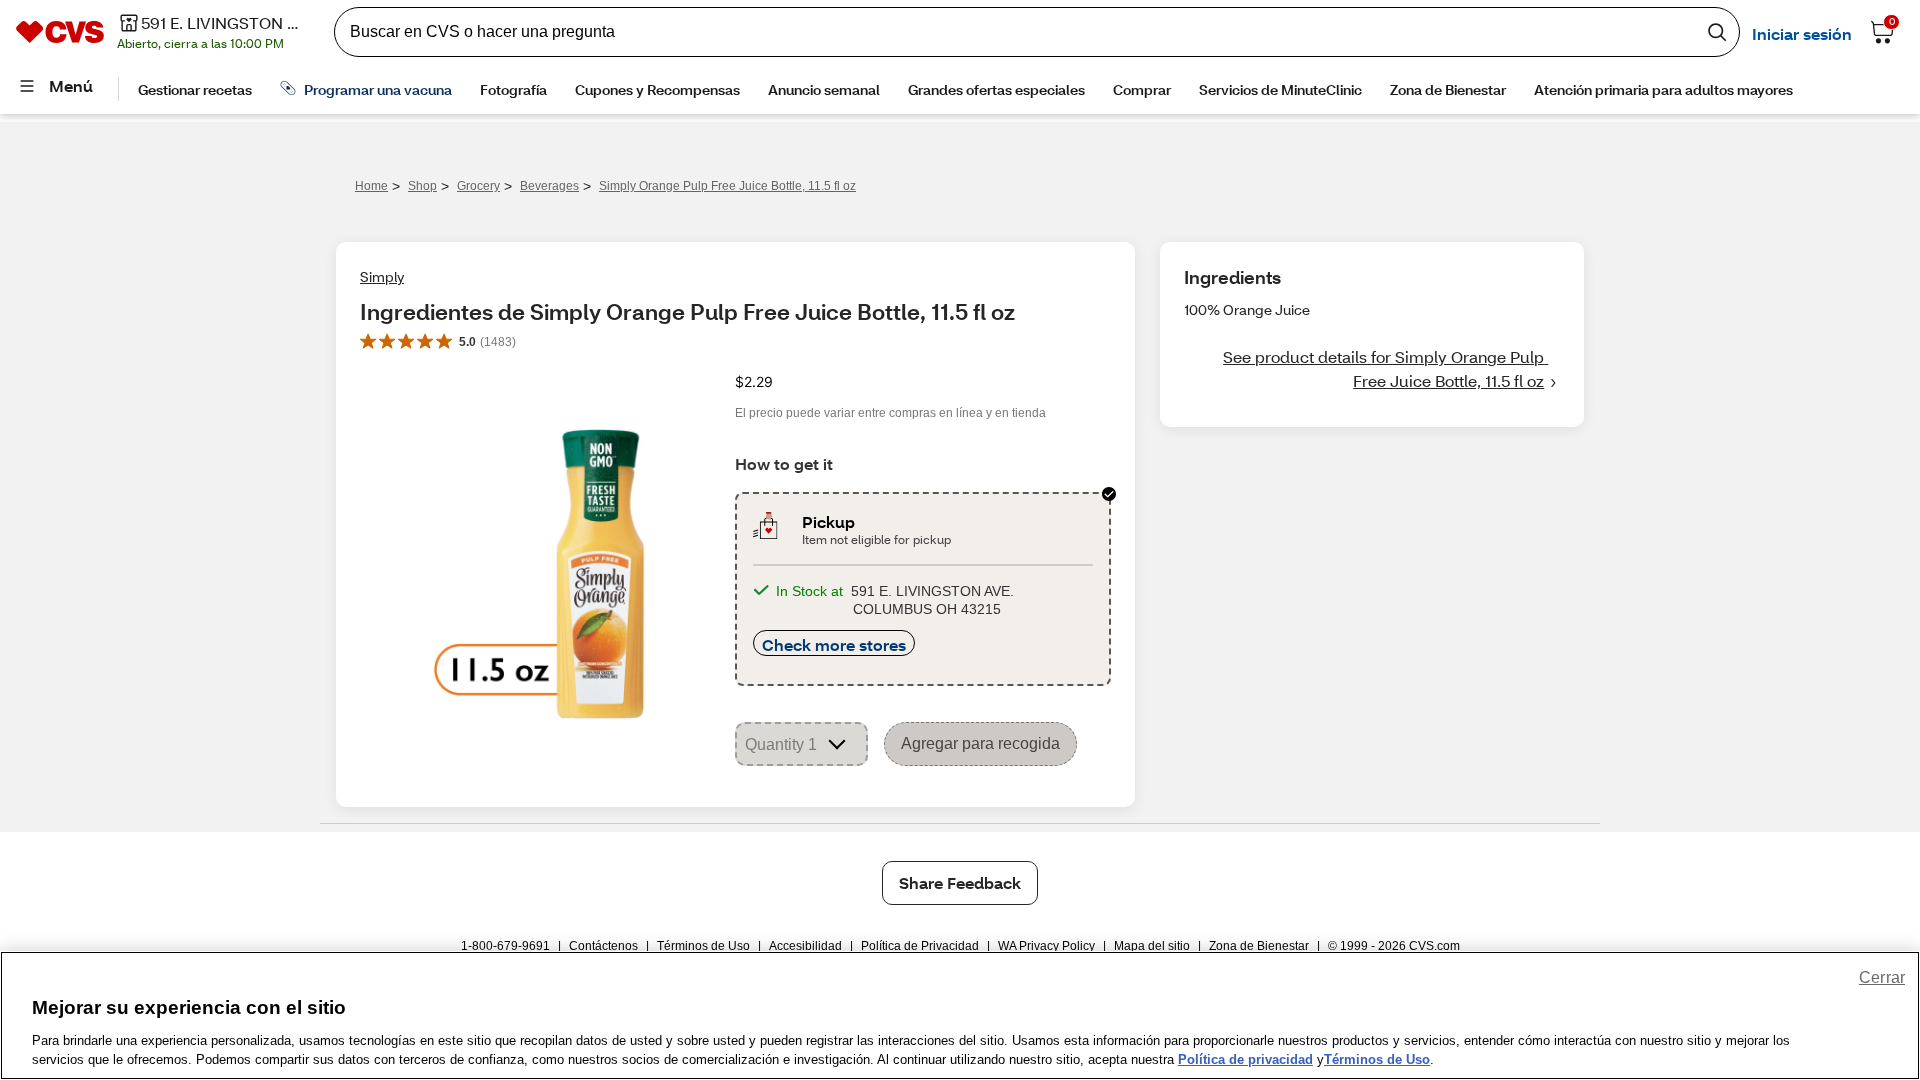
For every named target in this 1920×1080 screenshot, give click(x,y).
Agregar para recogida (980, 743)
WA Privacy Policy (1046, 946)
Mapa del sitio (1152, 946)
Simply (382, 276)
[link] (1372, 369)
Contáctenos (603, 946)
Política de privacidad (1245, 1059)
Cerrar (1882, 977)
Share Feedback (960, 882)
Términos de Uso (703, 946)
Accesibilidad (805, 946)
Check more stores (834, 644)
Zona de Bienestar (1259, 946)
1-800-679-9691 (505, 946)
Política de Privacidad (920, 946)
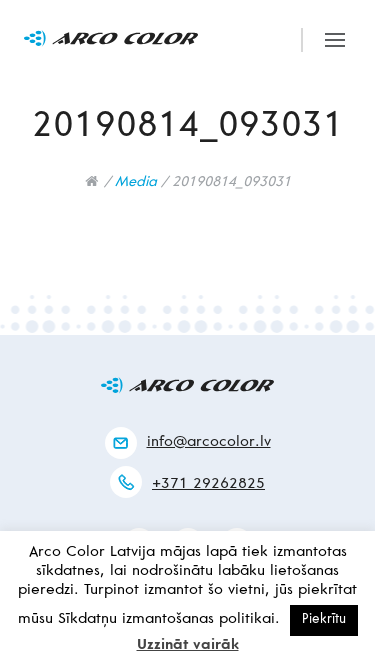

+--

Activity ▸
Bring together all lines in the records where the word "Política" is found.

Solution for this exercise ▸
Política de privacidad (1245, 1059)
Política de Privacidad (920, 946)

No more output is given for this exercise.